EMPEDOCLES Σφαιρα, η Δημητρίιου του Τρικλινίου. Empedoclis sphaera. vel Demetrii Triclinii, senarijs versibus, an eruditiss. viris castigatis, descripta...E bibliotheca...Io. à S. Andrea Paris, apud Federicum Morellum, 1587
4to. 2 parts (Greek and Latin) in one vol. 10ff. Woodcut devices on title-pages, a little worming in bottom left and top right-hand corners with no loss of text, a little light browning, in modern marbled boards.

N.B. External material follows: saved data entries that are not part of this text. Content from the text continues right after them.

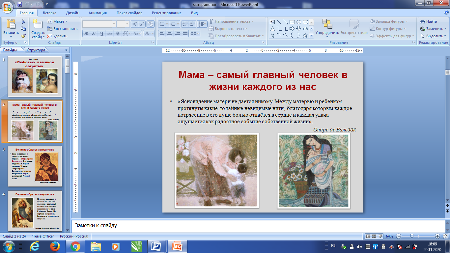The height and width of the screenshot is (253, 450).
Task: Click the Cut scissors icon
Action: [x=23, y=21]
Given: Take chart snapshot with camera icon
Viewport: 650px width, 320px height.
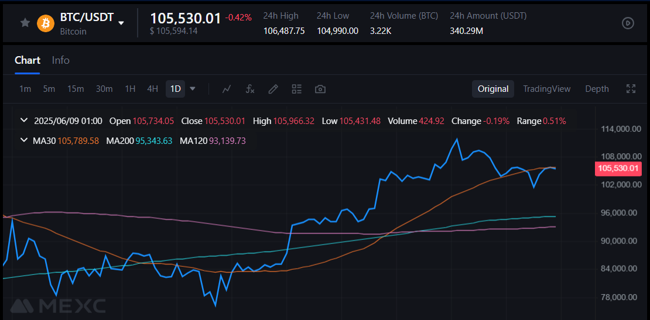Looking at the screenshot, I should 320,89.
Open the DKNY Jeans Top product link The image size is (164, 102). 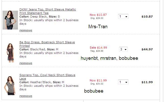click(x=48, y=11)
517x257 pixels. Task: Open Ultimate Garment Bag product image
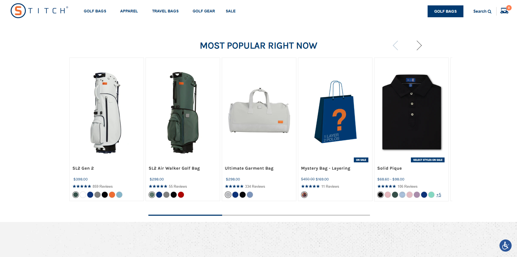259,111
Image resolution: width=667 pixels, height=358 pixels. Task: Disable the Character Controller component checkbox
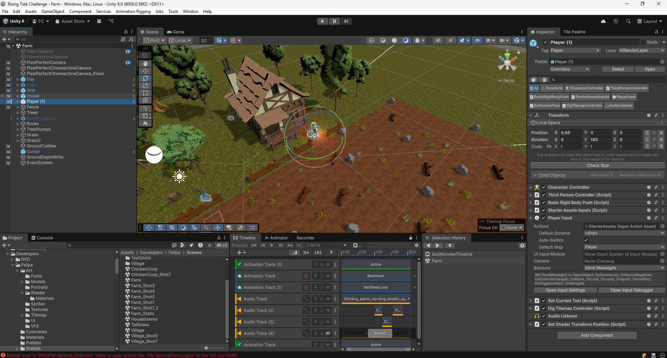click(x=544, y=187)
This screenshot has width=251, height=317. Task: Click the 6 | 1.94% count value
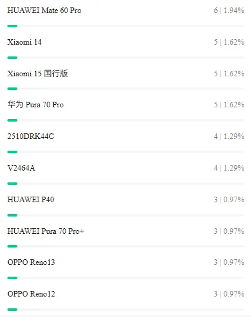point(229,11)
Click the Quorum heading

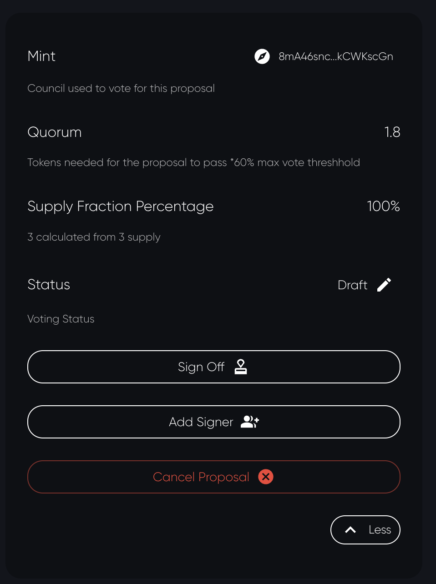pos(55,132)
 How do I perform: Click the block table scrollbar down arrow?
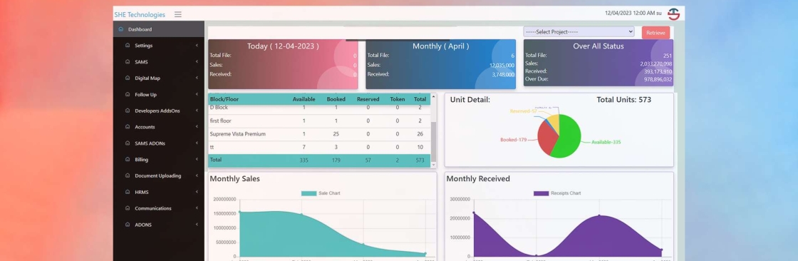pos(434,165)
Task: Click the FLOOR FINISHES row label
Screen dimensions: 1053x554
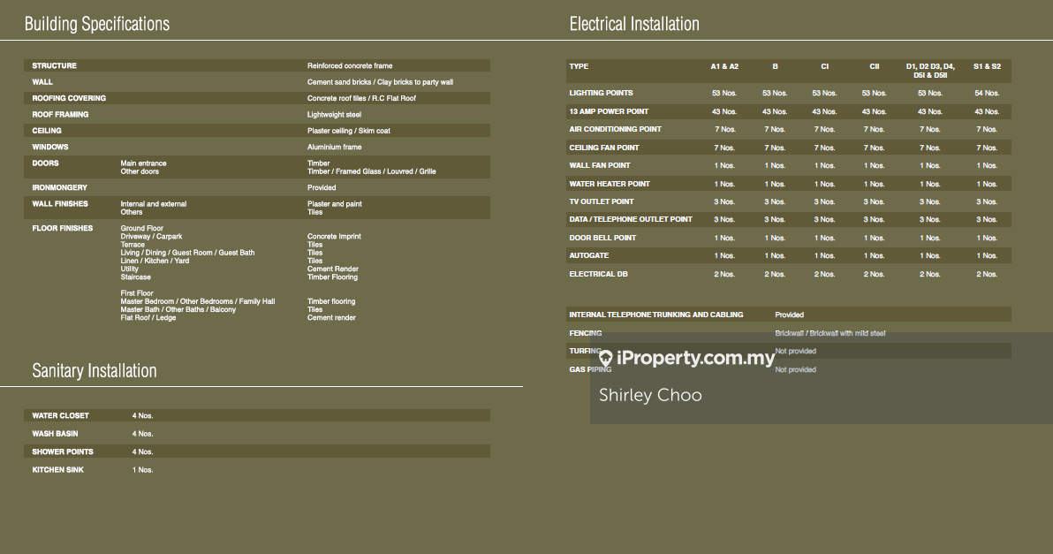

Second edition, second issue, of Empedocles’ poem on the Sphere, probably all that remains from his much longer poem entitled ‘On Nature’, edited and translated by Florent Chrestien using the manuscript now in the Biblioteca Ambrosiana in Milan. Empedocles of Agrigento (c.492- c.432 BC), the originator of the four-element theory of matter, was one of the most noted of the pre-Socratic philosophers, and more lines of his poetry (some 450) have come down to us in the form of quotation by later authors (Simplicius, Aristotle, Plutarch, etc.) than any other pre-Socratic writer. Little is known about his life and what little we do know is overlaid with legend by later writers. Galen referred to him as the founder of the Sicilian school of medicine and Aristotle called him the originator of rhetoric. His theories on the circulation of blood, the ‘big bang’ theory, and evolution are dealt with at length in the Dictionary of Scientific Biography.Adams E157; Hoffmann II, p.1; not in NUC; RLIN adds only the imperfect copy at Stanford.